- **Selected excerpt**:

Whitfield released a third album, Call of the Wild, in the UK in 1987, featuring a new band line-up; an expanded version, retitled Ow! Ow! Ow! was later issued in the US. He toured widely in Europe, and won supporting slots on US tours with such artists as Bo Diddley, Tina Turner, George Thorogood, Robert Cray, and Solomon Burke. Back home Whitfield earned seven Boston Music Awards. A live album, Live Emulsified, recorded in 1987–88, was followed by the album Let's Lose It, produced by Jim Dickinson and issued in France.

==1990s—present==
In the 1990s, Whitfield contributed tracks to Merle Haggard and Don Covay tribute albums, and recorded two albums with country music singer-songwriter Tom Russell. The album Ritual of the Savages was released in 1995. In 1997, he began working with a New Hampshire-based jump blues and rockabilly octet, the Movers. As well as continuing to perform in the UK and Europe, Whitfield has also contributed to film scores, including the 2007 film, Honeydripper.

- **Given request**: Proceed with the passage on Whitfield's career, starting after its final sentence.

- **Supplied data**:

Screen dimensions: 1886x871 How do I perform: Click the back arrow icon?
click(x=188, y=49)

---

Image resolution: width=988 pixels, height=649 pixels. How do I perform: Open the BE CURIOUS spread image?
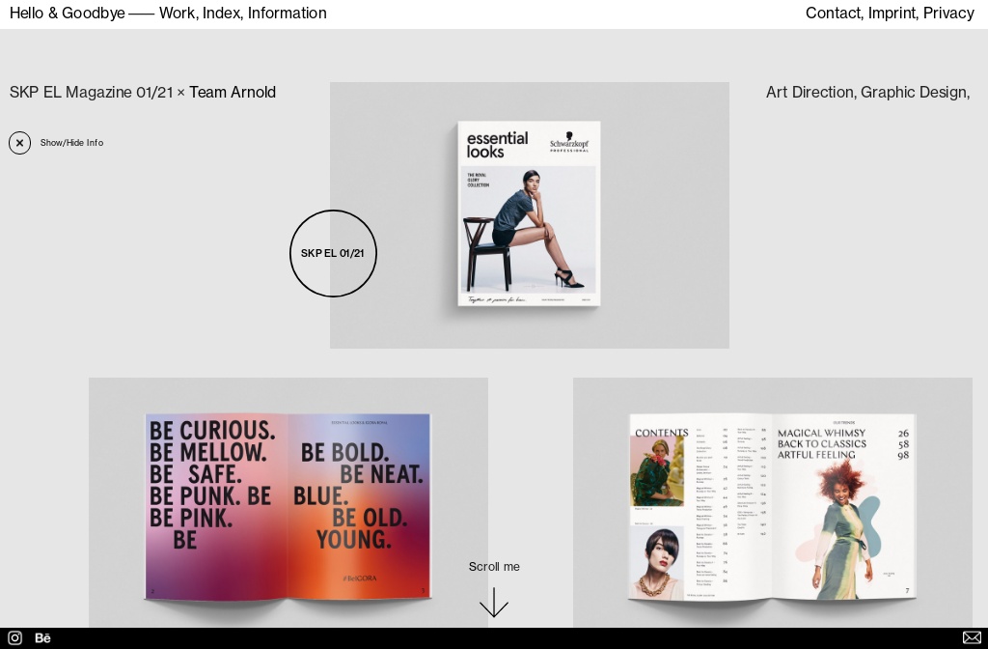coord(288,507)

- **Task response**:
In December 2010, Whitfield, Peter Greenberg (DMZ, Lyres, Customs), and Phil Lenker (Lyres) were joined by Andy Jody (Gazelles!, Pearlene, Oxford Cotton, Long Gones) and saxophonist Tom Quartulli to perform two live shows and record a new Barrence Whitfield and the Savages record. That album, Savage Kings, was released on Spanish Label Munster Records and in the US on Shake it Records. In 2013 Whitfield signed with Bloodshot Records, on which he issued Dig Thy Savage Soul in September 2013. Whitfield again toured Europe, including an appearance on the BBC's Jools Holland Show. A followup, Under the Savage Sky, was recorded in January 2015 at UltraSuede studios and released in August of that year; Whitfield described the album as "giving the kids a musical karate chop to the head." A third album for Bloodshot, Soul Flowers of Titan, was issued in 2018.

Barrence Whitfield and the Soul Savage Arkestra: Songs from the Sun Ra Cosmos was issued by Modern Harmonic on May 3, 2019. The album features idiosyncratic covers of songs composed by the Afrofuturist bandleader Sun Ra. Co-produced by Irwin Chusid and Brother Cleve and recorded over a span of 25 years, the album features collaborations with the Concussion Ensemble, Waitiki, Milton Reder (of Barrence Whitfield and the Savages and Four-Piece Suit), and others.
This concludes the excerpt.